The security concerns, however, may not be so easily discounted. Research consultant Charlie Miller demoed the security gaps at the Black Hat security conference in Las Vegas this week. Meghan Kelly at VentureBeat reports that Miller showed a video in which he closely followed a friend, keeping his hand “awkwardly close to his buddy’s back pocket” in order to hack his phone. Kelly says that though Miller noted the attack was difficult and that the NFC bugs he found are “not too extensive,” he was still able to exploit a bug in the Nokia N9 smartphone. She writes:
“The N9 has a feature in it called ‘pairing,’ which allows the phone to connect to other devices using Bluetooth and NFC. … If a hacker creates a tag that can pair the phone, she can have access to the Bluetooth network and eventually make it into the rest of the phone. Miller demoed the hack and pulled all the data from the phone, including the photos and address book. He also showed that you can send text messages to other phones using the hacked phone, as well as make calls.”
Kelly writes that Millers takeaway for the mobile security community is to “[m]ake phones prompt the user before accepting an NFC connection.”

Visa takes mobile payment to the Olympics

Bill Gajda, Visa’s head of mobile, brought some perspective to the state of mobile payments this week in an interview with Roger Cheng at CNET. Gajda says that though mobile payment experiments are underway, the mode of payment won’t become mainstream in the U.S. for two to three more years. Cheng reports that the issue isn’t only related to hardware and technology hang-ups, but that “Gajda’s more realistic view of the broader acceptance underscores the difficulties in changing long-drilled consumer habits and getting past the comfort level of paying with cash or swiping a credit card.”

Visa is planning to address the issue of consumer awareness at the 2012 Summer Olympic Games in London, England, which begin this week.
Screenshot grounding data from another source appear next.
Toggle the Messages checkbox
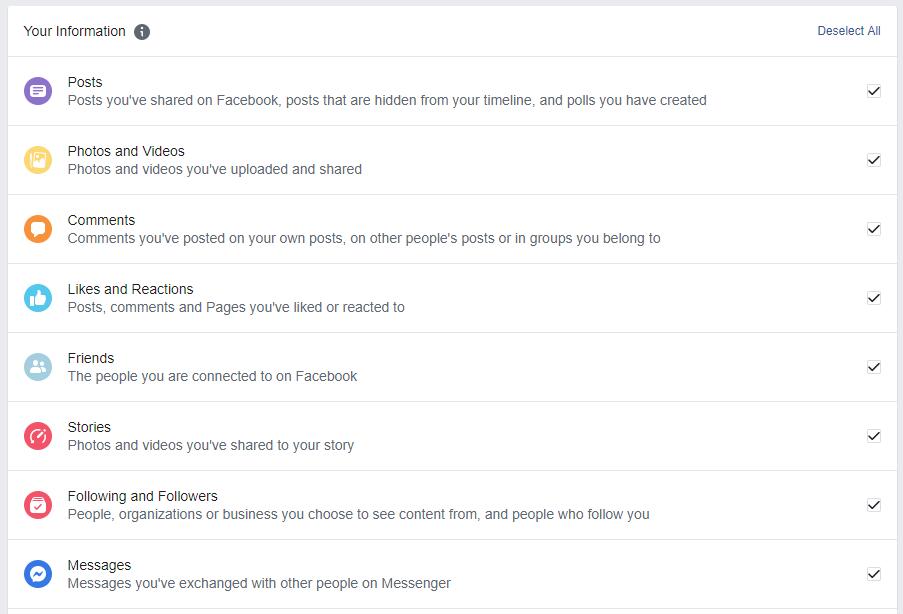The image size is (903, 614). 874,574
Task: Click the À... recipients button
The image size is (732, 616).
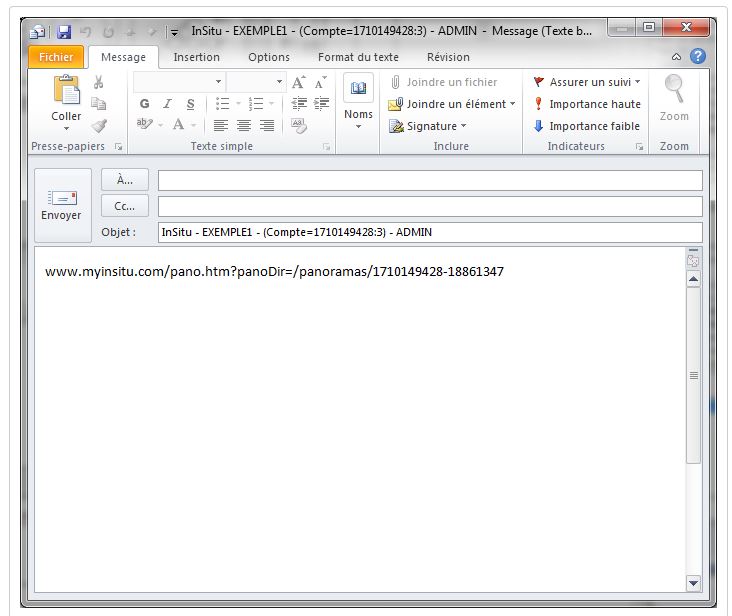Action: (x=125, y=180)
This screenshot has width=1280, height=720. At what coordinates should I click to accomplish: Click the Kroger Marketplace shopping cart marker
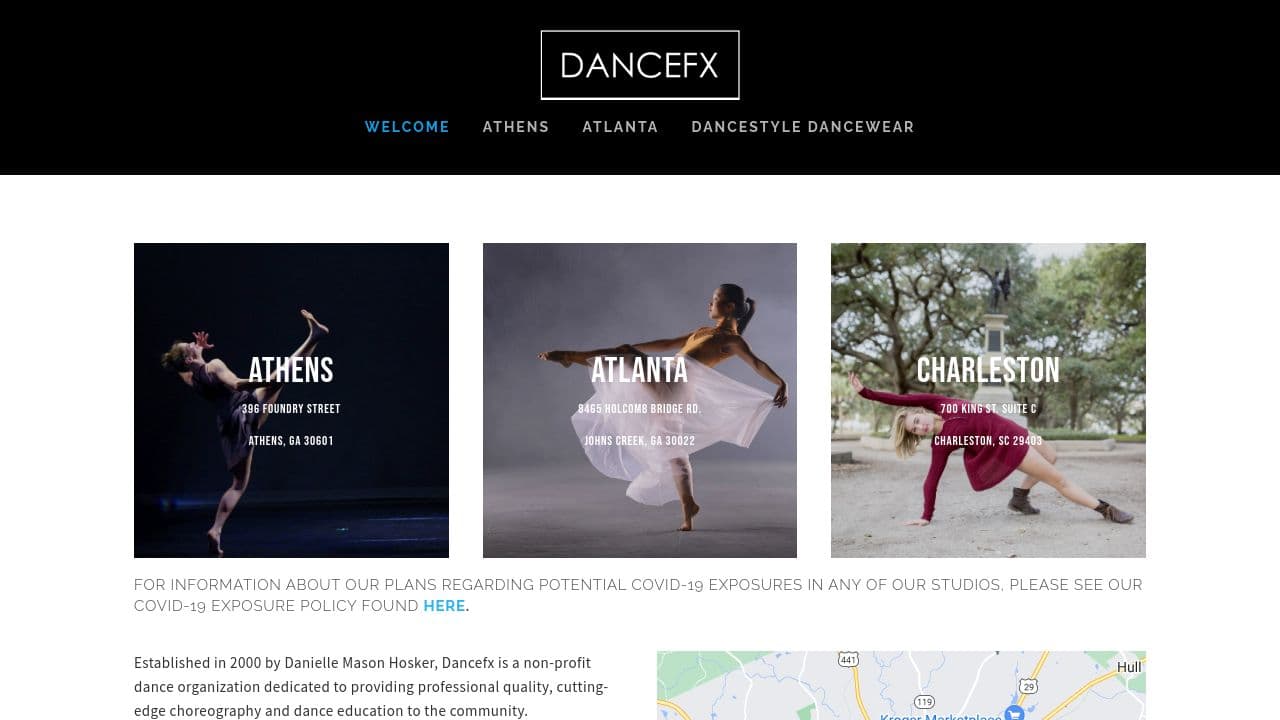(1014, 713)
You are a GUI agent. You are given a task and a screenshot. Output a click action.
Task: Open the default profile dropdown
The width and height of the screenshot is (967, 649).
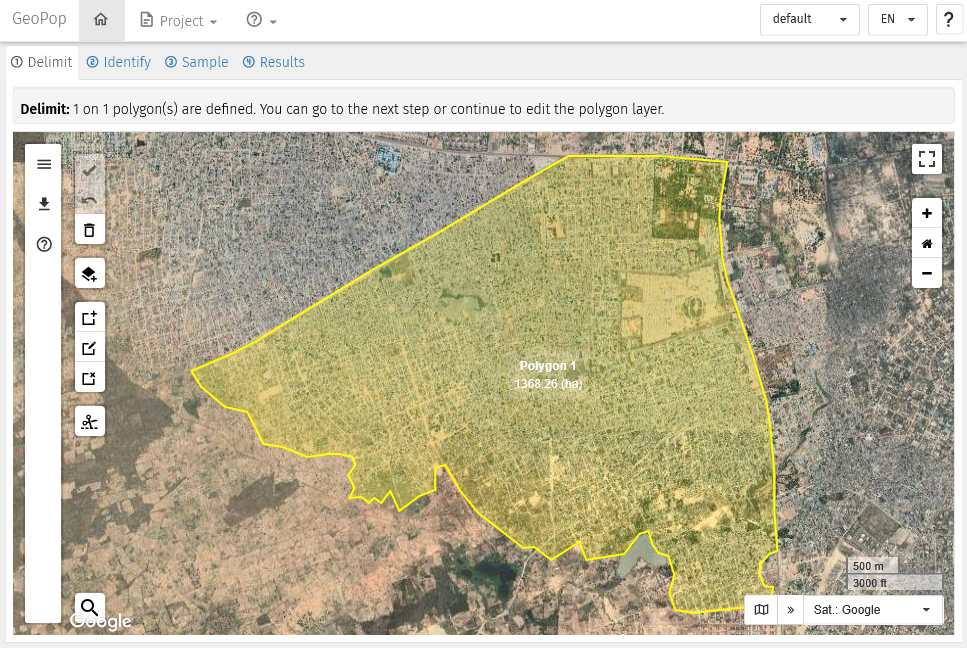[809, 20]
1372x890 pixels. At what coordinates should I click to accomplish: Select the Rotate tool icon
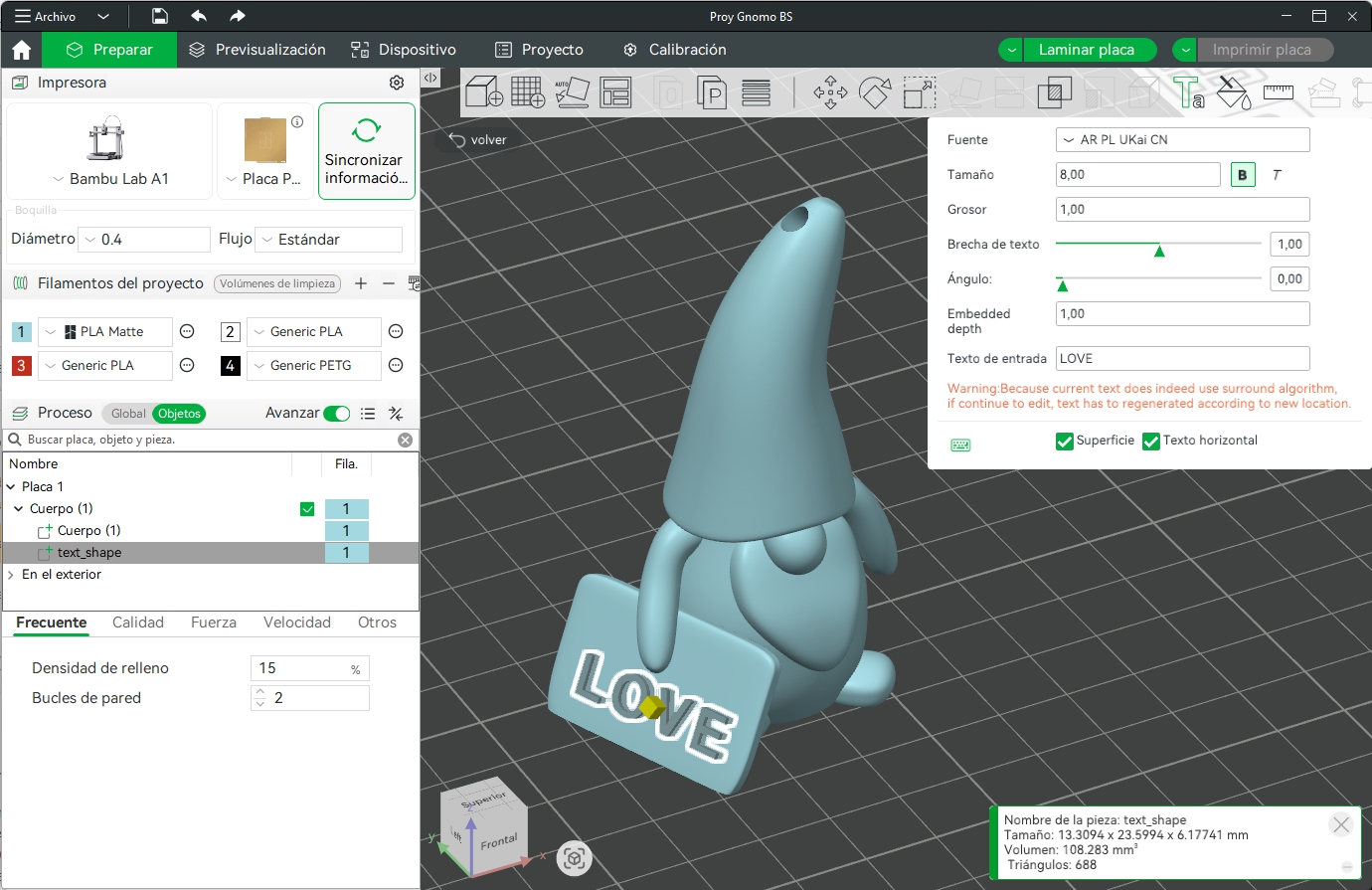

Cheng reports:
“Visa is using the Olympics as an international showcase for mobile payments. The company has hooked up 140,000 payment terminals in London with near-field communication, or NFC, chips that enable the tap-and-pay process. The locations include 5,000 London taxis and 3,000 point-of-sale venues at the Olympics. The company is handing out several thousand Olympic-edition Galaxy S3s to VIPs such as athletes to test out the service.”